Dataset lines
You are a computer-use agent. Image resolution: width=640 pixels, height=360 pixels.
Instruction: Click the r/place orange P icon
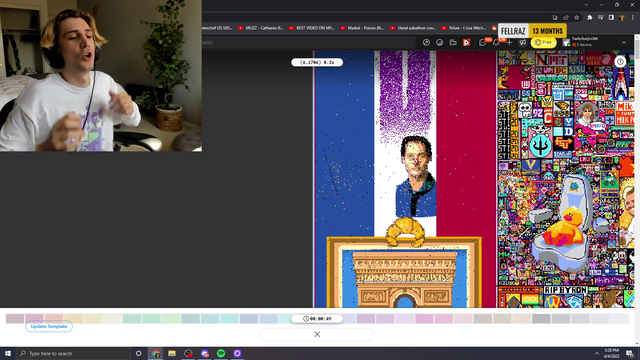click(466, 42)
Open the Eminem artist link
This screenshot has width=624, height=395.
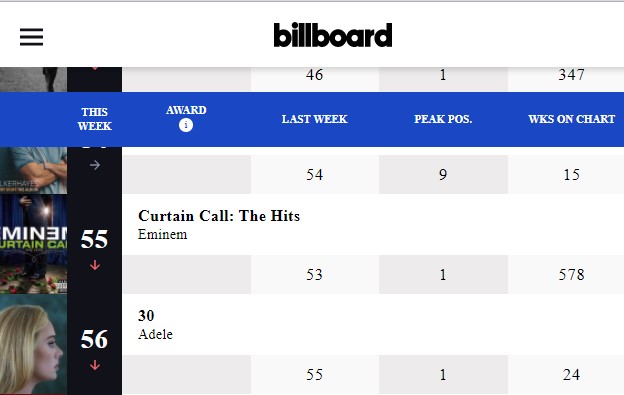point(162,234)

### DIRECTIONS FOR THIS TASK:
Copy every line above word for word, leaving out the pictures.

### SOLUTION:
You are a computer-use agent. Image resolution: width=640 pixels, height=360 pixels.
Instruction: Click the r/place orange P icon
click(466, 42)
Open the Eminem artist link
This screenshot has width=624, height=395.
point(162,234)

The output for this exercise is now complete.